The moves involve the majority of Signet credit team members.

All of the employees have been told of the upcoming changes, spokesman David Bouffard said. The employees will continue to work where they are now after the portfolio sales, he said. Signet continues to discuss the outsourcing with the two other companies and does not comment on compensation practices involving its employees, he said.

The first phase of the credit portfolio sale makes up about 55 percent of Signet’s accounts receivable, the company said.

Signet’s separation of the remaining parts of its nonprime credit portfolio will be completed after this year, top executives said in a conference call with industry analysts.

“We believe today’s announcement regarding the first phase of the strategic outsourcing of our credit portfolio will unlock significant value,” Mark Light, Signet chief executive officer, said in a news release.

Signet said it will use the credit portfolio sales proceeds to reduce debt and buy back shares.

Light said the company’s first quarter results were disappointing and driven in large part by overall weakness in retail as well as a slowdown in jewelry spending.
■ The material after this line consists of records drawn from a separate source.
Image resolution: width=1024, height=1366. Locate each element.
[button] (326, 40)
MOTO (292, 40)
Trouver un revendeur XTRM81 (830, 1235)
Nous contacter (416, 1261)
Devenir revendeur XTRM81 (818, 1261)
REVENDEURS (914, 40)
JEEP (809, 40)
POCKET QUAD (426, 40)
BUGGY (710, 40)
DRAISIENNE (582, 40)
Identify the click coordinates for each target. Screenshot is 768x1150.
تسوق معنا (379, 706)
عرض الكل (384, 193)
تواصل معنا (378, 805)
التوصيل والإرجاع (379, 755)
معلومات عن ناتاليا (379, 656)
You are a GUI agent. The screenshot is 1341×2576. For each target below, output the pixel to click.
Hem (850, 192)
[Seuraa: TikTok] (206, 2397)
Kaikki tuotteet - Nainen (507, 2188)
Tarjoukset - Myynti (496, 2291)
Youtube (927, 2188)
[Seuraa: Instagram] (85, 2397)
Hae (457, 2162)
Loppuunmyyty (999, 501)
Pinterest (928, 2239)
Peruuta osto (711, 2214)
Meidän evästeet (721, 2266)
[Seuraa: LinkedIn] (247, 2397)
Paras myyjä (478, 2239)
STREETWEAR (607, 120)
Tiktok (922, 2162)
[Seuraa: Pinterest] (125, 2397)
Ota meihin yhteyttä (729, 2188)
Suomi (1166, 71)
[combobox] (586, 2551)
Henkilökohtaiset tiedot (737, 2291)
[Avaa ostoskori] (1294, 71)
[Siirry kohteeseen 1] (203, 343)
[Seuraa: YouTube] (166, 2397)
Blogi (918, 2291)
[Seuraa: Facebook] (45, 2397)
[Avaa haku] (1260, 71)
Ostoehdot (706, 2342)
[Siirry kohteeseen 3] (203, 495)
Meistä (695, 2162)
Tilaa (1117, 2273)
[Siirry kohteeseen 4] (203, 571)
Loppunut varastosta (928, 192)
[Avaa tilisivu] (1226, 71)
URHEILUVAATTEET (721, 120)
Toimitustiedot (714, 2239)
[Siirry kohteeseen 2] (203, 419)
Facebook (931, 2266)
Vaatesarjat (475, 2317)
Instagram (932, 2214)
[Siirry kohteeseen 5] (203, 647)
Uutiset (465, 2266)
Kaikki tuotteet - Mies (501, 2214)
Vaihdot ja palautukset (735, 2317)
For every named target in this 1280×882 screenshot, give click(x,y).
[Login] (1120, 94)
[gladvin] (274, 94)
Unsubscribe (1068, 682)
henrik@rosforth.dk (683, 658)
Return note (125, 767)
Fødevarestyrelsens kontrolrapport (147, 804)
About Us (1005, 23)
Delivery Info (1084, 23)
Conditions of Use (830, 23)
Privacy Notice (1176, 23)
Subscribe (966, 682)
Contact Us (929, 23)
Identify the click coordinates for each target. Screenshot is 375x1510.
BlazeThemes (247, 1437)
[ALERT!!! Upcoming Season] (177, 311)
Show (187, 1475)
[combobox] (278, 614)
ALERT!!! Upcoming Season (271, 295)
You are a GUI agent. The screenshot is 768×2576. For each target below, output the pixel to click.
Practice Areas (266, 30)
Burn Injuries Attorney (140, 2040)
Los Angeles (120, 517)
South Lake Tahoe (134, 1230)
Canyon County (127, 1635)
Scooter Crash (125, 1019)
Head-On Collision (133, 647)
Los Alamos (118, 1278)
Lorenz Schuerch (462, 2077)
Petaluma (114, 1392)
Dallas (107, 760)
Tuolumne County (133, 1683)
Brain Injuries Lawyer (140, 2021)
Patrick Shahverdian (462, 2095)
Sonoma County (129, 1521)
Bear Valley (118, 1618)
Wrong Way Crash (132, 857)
For its first quarter ending April 29, Signet reported net income of $78.5 million, or $1.03 a share, on revenue of $1.4 billion. Net income was down 84 cents from a year ago. Revenue was down $175.5 million from the first quarter a year ago.

Sales of stores open at least a year were down 11.5 percent from the same period a year ago.

During a conference call with analysts, there was no mention of a Washington Post article in late February reporting allegations of widespread sexual harassment at the company. Its stock fell 12.8 percent in one day even as Signet called the report “patently misleading.”

The allegations grew out of a March 2008 gender discrimination arbitration that has since evolved into a class action. Earlier this month, the company said it reached an agreement with the Equal Employment Opportunity Commission that it says resolves all claims related to the pay and promotion of female retail sales employees at the company — even as the class action continues.

Even with the bad start to the fiscal year, the company reaffirmed its full-year fiscal guidance. Signet is upgrading its e-commerce platform in response to what Light called a “secular shift” among consumers to online purchases. Signet will close between 165 and 170 poor-performing, primarily mall-based stores in the current fiscal year while continuing to open new, “off mall” locations, he said.